● Your objective:
From the records below, give back word for word every line from the one containing "Describe the element" through the one containing "at that location.", and leave out the pictures.

** Information supplied follows **

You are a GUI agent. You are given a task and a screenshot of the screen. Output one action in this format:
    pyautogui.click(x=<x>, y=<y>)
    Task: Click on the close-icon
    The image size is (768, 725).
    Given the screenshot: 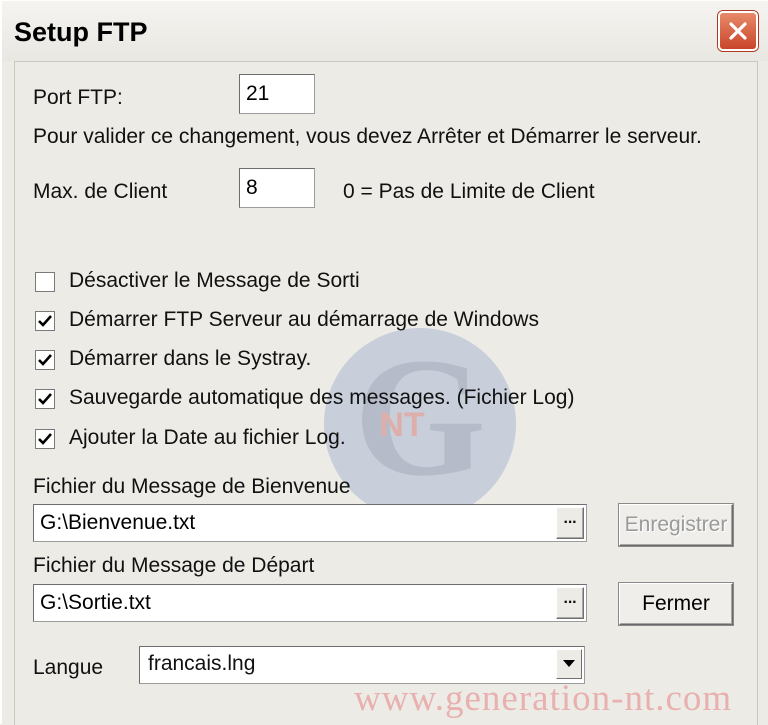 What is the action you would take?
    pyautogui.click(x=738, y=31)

** End of Information supplied **
** Information supplied follows **

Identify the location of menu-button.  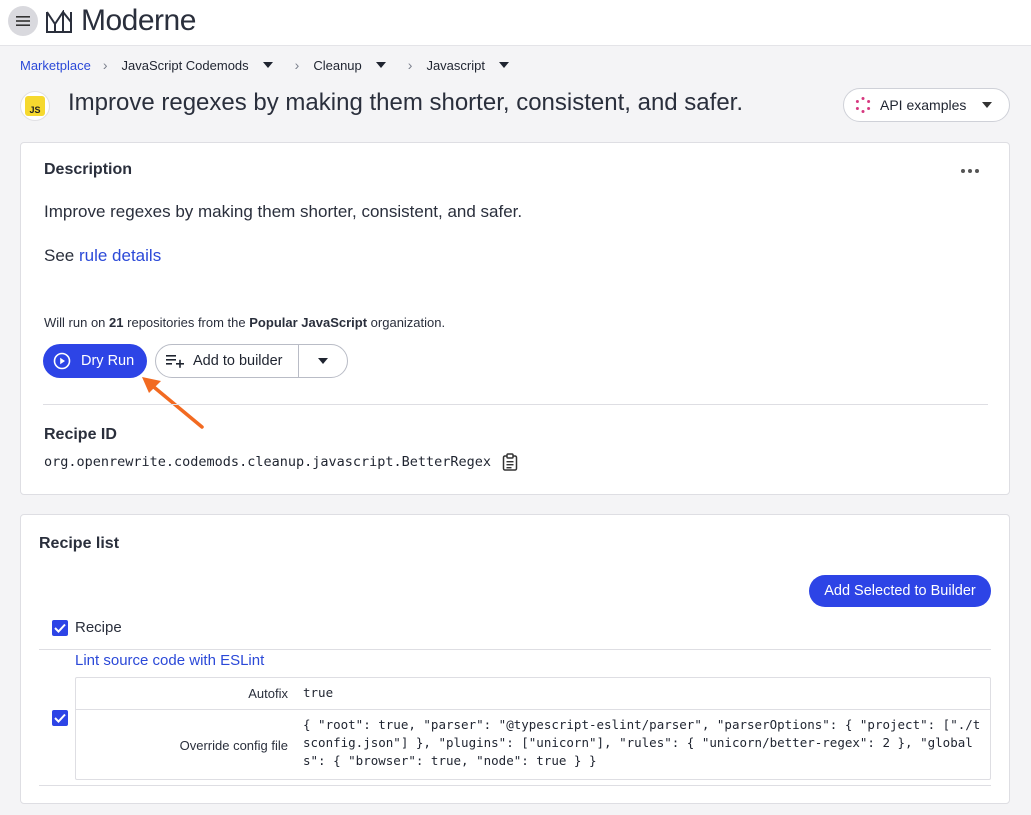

** End of Information supplied **
** Information supplied follows **

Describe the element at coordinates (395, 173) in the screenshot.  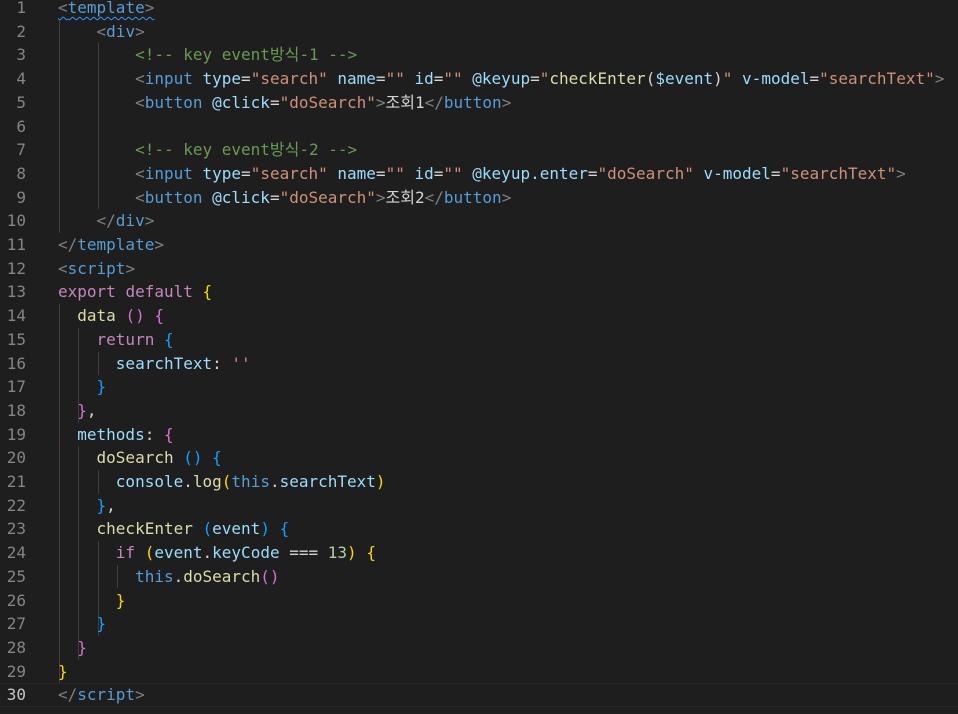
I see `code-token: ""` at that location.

** End of Information supplied **

● Solved problem:
Describe the element at coordinates (395, 173) in the screenshot.  
I see `code-token: ""` at that location.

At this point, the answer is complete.